La partita più attesa della quarta giornata in Premier League ha lasciato l’Arsenal nella scia del Manchester City, 12 punti contro 10, con lo scontro diretto all’orizzonte, domenica prossima, cinque e mezza del pomeriggio. La vittoria sul Tottenham ha messo Arteta nella condizione di scongiurare un viaggio all’Etihad Stadium con quattro-cinque punti di svantaggio, rischiando di sprofondare lunedì a sette-otto, più o meno “un miglio indietro quando si insegue una squadra di Pep Guardiola” chiarisce The Athletic.

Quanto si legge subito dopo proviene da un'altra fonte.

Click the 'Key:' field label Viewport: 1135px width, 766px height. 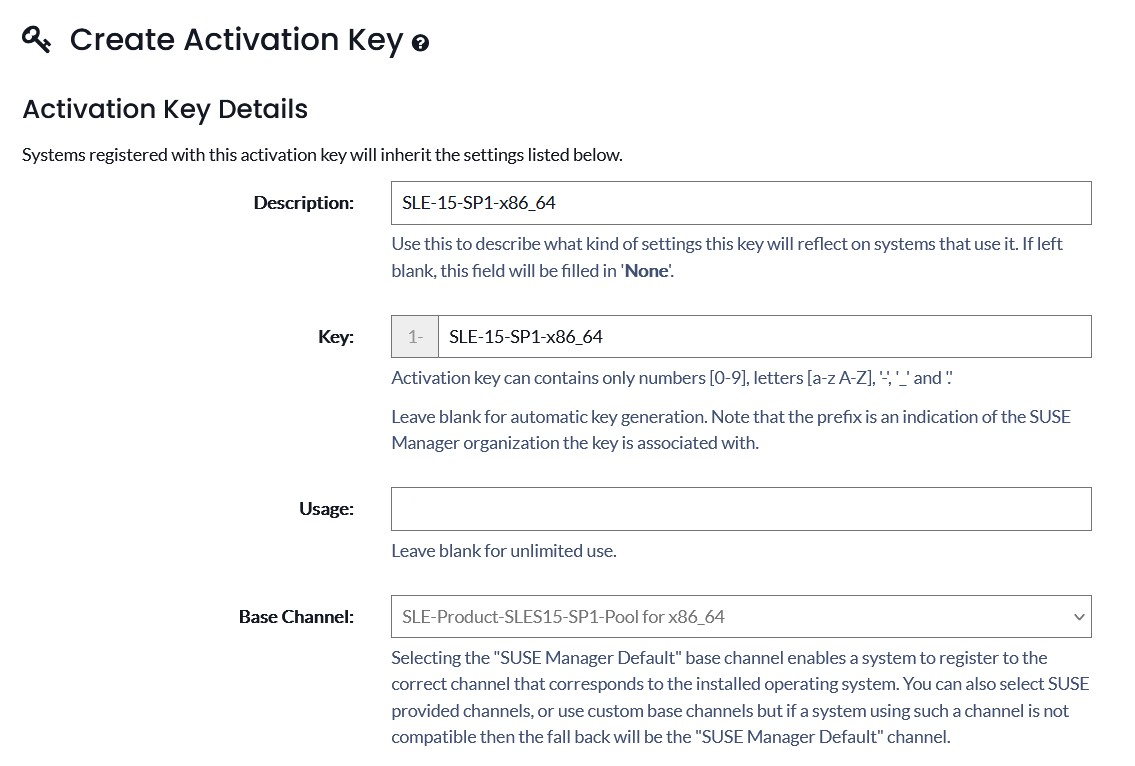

È stata una partita con 7 ammonizioni nel solo primo tempo, a meno di 24 ore di distanza dai 14 cartellini gialli visti in Bournemouth-Chelsea [“la partita peggiore di sempre della Premier League”, scrive The Athletic]. È stata una partita risolta da un colpo di testa di Gabriel, a conferma della vulnerabilità del Tottenham [e di Vicario, sottolinea il magazine] sui calci piazzati.
Pare che il Real Madrid abbia mandato un osservatore dei suoi a Londra per vedere da vicino Cristian Romero del Tottenham o William Saliba dell’Arsenal. Al Real lo fanno. Se hanno un problema in difesa, non è che si mettono a lavorare sulla difesa. No. Un difensore se lo comprano. In genere il migliore disponibile. Certo, poi devono fare il sacrificio di accoglierlo, conoscerlo, conoscersi, tutte quelle cose che si scrivono dopo un paio di pareggi, accompagnate da titoli assai addolorati e considerazioni sofferenti scritte in buon castigliano, considerazioni pensose, ma in genere verso maggio vincono la Coppa dei Campioni.

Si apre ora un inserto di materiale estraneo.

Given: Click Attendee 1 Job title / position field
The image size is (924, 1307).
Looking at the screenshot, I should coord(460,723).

Ecco, se per caso il Real Madrid fosse andato a guardare Romero, probabilmente ha cambiato obiettivo. “Romero esce peggio dal confronto con Saliba – ha scritto The Athletic – e peggio anche rispetto a Micky van de Ven. Romero è il tipo di difensore centrale che cattura l’occhio. È aggressivo. Accende la folla. Attraversa muri di mattoni anche se muri di mattoni non sono effettivamente sulla sua strada. Ma non è un difensore particolarmente bravo. L’argentino ha vinto un Mondiale, certo – il parere di Michael Cox – ma vale la pena ricordare che ne ha vinto uno anche Roque Junior”. Romero, insomma, è il colpevole di una certa letargia sulle azioni da fermo delle avversarie del Tottenham, compreso quella del gol di Gabriel, ieri.